The OMD was the bane of her existence.
She felt blessed to be a businesswoman who grew beautiful products of vast importance to the health care of many. Everyone knew how skewed the insurance industry was these days, so many people were taking their health care in their own hands and not relying on the government, learning how to self-diagnose and medicate with herbs and plants. Proud of the work they did, she smiled at the success she and her aunt shared, along with the support garnered from her mentor and chief operating officer, Richard Gentry. How fortunate that her land lay in a fertile river valley with rich soil and flat fields and that this land has been passed down to her. She owned several thousand acres and leased additional farms.
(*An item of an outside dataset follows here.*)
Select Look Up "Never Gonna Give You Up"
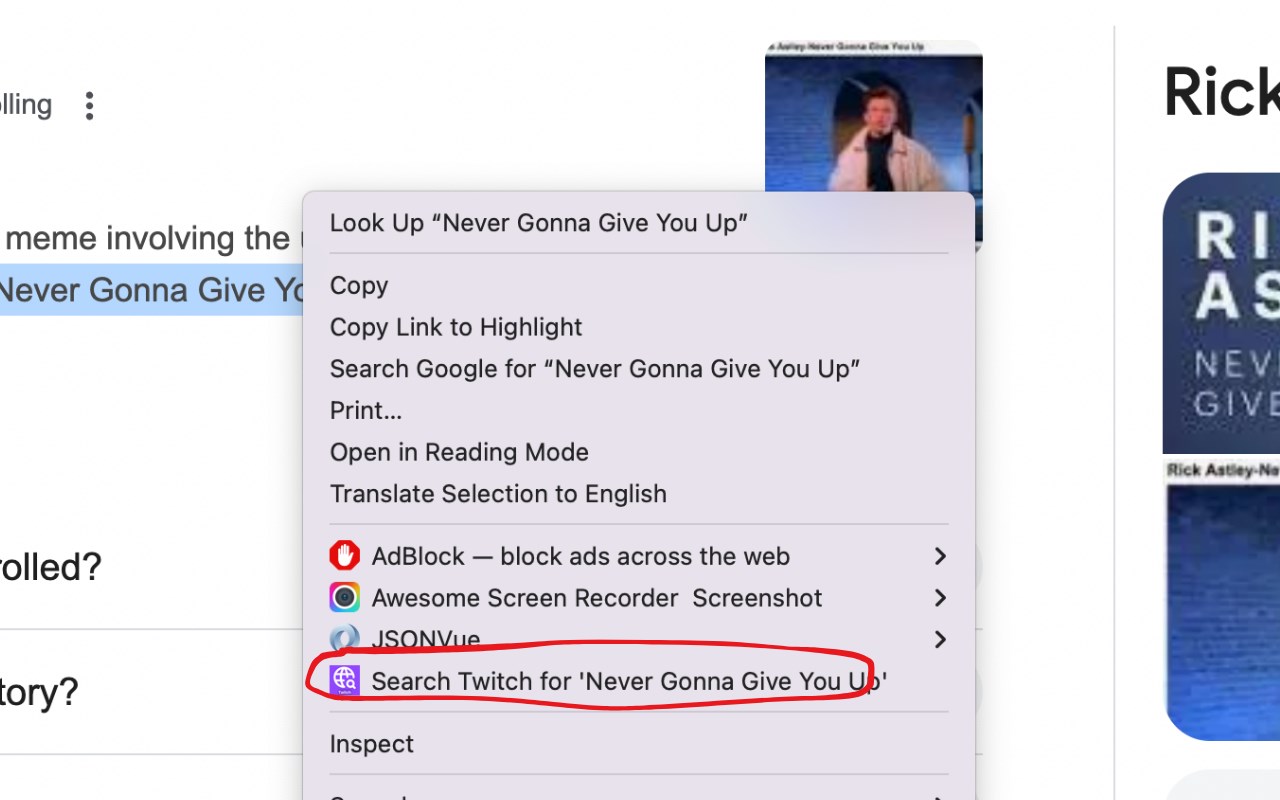 pyautogui.click(x=538, y=223)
Being a landowner was critical to success in this new day. It was pivotal to her survival as the government folded and reinvented itself over the past decade or so.
At the onset, it was all about oil and coal. When the markets dried up and the country was starving for petroleum and cheap energy sources, other points of infrastructure started falling apart. There were no funds for roads, highways, rail traffic, and air traffic control. Consequently, the loss of jobs in these industries turned the economy. Technology began to crumble as a side effect. Political parties, which once existed with clearly drawn lines, were blurred and reinvented. Thus, the tide abruptly turned with the elections and the most liberal-thinkers moved in to the White House and Congress to restructure everything from energy to food to health services and to resurrect those failed infrastructures. In twenty short years the nation experienced an incredible turnaround, and a country that had survived on greed and prosperity under the guise of a democratic union for two hundred years and more resigned to change its ways or suffer the consequences.
Her family had been fortunate. But, she wouldn’t think of that now.
Exhausted, Kari sank onto a stone chair at the edge of the pond and let her head fall into her palms, her arms braced on her knees. The cascade of dark russet locks surrounding her made her feel safe, somewhat protected. Her head was full of too much—the wedding, the OMD sanctions, the dominion appointments, the crops—when would it all end?